Pour Donald Rumsfeld, les scènes de liesse vues dans les rues de Bagdad sont «à couper le souffle». Elles lui ont rappelé celles déjà vécues en direct à la télévision dans d’autres pays au cours des vingt dernières années. «A les regarder, on ne peut s'empêcher de penser à la chute du mur de Berlin et l'écroulement du rideau de fer. Nous voyons l'histoire en train de s'écrire, des événements qui détermineront l'avenir d'un pays, le sort d'un peuple et potentiellement d'une région». Il a le sentiment qu’une nouvelle page de l’Histoire été écrite et que le nom de Saddam Hussein a rejoint ceux «d'autres brutaux dictateurs déchus», comme Hitler, Staline et Ceaucescu. Le président américain George Bush semble lui préférer attendre un peu avant de commenter ces événements. Son entourage s’est contenté de rapporter qu’il s’était montré très heureux en regardant la chute de la statue de Saddam Hussein à la télévision et qu’ils avaient alors lâché un énigmatique «ils l’ont fait tomber».

Ahmed Chalabi s’impatiente

Le Pentagone, comme la Maison Blanche, ont choisi de rester prudents car ils savent que de nombreux combats risquent encore se produire dans les jours à venir. «Nous n'arrêterons pas tant que le régime de Saddam Hussein n'aura pas été éliminé de tous les coins du pays», a expliqué Donald Rumsfeld. Les soldats américains entrés dans Bagdad restent sur le qui-vive car la ville est loin d’être sécurisée. Bagdad s’est certes réveillée dans le calme ce jeudi mais les journalistes présents sur place font état de nombreux hommes en armes postés dans différents points de la capitale irakienne. Les forces américaines redoutent une guérilla urbaine à laquelle pourraient se livrer certains fedayins restés fidèles à Saddam Hussein. Un marine américain a ainsi été tué ce jeudi, et 13 autres blessés, par des combattants loyalistes au président irakien Saddam Hussein dans le nord-ouest de Bagdad. Selon un bilan provisoire donné par le Pentagone, 101 soldats américains ont été tués au cours des 21 premiers jours de l’offensive militaire en Irak. Sur ce total, 86 ont été tués au combat ou par des «tirs amis» et 15 autres militaires sont morts lors d’accidents.

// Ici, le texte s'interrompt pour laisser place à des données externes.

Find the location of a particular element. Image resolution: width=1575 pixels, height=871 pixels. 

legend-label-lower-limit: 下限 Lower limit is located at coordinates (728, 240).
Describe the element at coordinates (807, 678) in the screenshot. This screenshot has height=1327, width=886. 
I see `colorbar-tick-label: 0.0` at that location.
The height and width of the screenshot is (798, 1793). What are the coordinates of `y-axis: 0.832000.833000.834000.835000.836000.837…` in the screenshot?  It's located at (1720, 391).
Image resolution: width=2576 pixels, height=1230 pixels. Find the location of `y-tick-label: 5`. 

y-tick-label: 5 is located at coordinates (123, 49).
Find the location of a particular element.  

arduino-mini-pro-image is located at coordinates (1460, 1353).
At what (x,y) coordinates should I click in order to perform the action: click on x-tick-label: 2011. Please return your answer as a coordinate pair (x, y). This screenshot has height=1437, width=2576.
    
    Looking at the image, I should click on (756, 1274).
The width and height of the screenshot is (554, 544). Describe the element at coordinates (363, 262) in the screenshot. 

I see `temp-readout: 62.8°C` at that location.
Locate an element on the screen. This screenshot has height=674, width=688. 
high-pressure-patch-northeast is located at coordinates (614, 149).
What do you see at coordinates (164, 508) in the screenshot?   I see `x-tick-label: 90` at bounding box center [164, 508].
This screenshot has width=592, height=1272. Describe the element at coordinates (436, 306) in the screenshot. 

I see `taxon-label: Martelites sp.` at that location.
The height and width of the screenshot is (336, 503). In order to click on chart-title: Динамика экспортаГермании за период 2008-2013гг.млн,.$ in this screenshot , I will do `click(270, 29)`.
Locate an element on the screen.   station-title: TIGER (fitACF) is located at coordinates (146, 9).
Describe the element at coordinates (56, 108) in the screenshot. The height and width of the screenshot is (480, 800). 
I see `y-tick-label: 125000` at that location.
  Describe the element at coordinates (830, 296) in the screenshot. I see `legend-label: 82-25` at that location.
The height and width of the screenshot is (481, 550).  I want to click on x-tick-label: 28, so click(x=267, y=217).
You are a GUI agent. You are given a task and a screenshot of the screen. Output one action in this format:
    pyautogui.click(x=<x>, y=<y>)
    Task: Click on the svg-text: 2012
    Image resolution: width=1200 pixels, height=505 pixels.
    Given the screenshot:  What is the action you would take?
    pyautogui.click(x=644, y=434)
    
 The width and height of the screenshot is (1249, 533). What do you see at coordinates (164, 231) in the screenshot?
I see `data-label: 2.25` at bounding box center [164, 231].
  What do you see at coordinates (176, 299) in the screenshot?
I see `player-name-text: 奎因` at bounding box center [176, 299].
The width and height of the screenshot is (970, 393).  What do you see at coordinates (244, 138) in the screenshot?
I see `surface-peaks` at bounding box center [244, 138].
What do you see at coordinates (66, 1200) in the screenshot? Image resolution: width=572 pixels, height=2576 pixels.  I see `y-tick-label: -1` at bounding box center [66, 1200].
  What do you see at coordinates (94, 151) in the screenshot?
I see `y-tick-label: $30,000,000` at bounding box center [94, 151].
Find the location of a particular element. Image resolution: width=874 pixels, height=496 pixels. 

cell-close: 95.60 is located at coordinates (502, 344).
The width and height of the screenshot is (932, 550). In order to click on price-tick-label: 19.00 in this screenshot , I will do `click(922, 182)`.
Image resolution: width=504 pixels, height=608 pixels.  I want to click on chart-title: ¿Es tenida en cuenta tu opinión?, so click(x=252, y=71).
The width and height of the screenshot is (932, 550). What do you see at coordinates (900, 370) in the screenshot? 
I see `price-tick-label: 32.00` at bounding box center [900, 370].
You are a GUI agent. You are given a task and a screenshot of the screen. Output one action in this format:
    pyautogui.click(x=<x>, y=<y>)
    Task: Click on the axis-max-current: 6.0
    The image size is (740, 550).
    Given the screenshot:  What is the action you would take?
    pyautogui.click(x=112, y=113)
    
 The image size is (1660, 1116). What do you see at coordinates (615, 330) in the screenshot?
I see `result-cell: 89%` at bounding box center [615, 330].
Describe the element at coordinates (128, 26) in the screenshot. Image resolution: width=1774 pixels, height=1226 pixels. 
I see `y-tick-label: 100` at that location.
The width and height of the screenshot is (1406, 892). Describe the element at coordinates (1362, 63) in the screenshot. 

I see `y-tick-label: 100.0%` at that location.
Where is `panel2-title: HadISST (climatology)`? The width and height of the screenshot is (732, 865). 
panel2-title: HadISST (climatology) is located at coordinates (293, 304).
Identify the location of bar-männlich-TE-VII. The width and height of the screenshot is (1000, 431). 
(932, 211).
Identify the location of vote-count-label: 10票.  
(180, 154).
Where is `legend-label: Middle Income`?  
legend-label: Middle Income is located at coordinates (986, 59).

Parallèlement aux opérations militaires, les autorités américaines s’emploient à gérer l’après Saddam-Hussein. Le vice-président américain Dick Cheney a rappelé mercredi que les Nations unies n'étaient «pas équipées» pour jouer un «rôle central» dans la reconstruction de l'Irak, confirmant ainsi les propos de George Bush selon lesquels elles devaient se contenter «d'aider les gens à vivre librement et d'apporter de la nourriture et des médicaments». Le problème de l’acheminement de l’aide humanitaire a d’ailleurs été une nouvelle fois été abordé au lendemain de l’entrée massive des militaires américains dans Bagdad. Les premiers avions américains chargés de nourriture se seraient posées sur l’un des aéroports de la capitale irakienne mais la distribution de cette aide dépend de la sécurisation progressive de la ville.

Quant à l’avenir politique de l’Irak, il va lui dépendre des intenses discussions engagées par les Américains avec de nombreux dissidents irakiens. La Maison Blanche a annoncé qu’une réunion des Irakiens libres devrait se produire très prochainement, sans confirmer pour autant la date du 12 avril lancée auparavant par le vice-président Dick Cheney. Selon lui, elle pourrait se tenir près de Nassiriyah, dans le sud de l'Irak, où s’est installé ce week-end Ahmed Chalabi, le dirigeant du principal mouvement d’opposition irakien. Cet ancien banquier âgé de 57 ans a estimé mercredi que les Américains devaient stabiliser au plus vite la situation en Irak et subvenir aux besoins des populations déjà libérées du joug de Saddam Hussein. «Mais où est le général Garner en ce moment?», s'est emporté le président du Conseil national irakien (CNI), en évoquant le nom du responsable américain, Jay Garner, qui sera chargé de superviser depuis Bagdad la reconstruction de l'Irak. Le Pentagone lui a rapidement répondu en rappelant que Garner et son équipe se trouvaient au Koweït depuis déjà plusieurs semaines et qu’il se rendrait à Bagdad dès que l’aéroport serait sécurisé.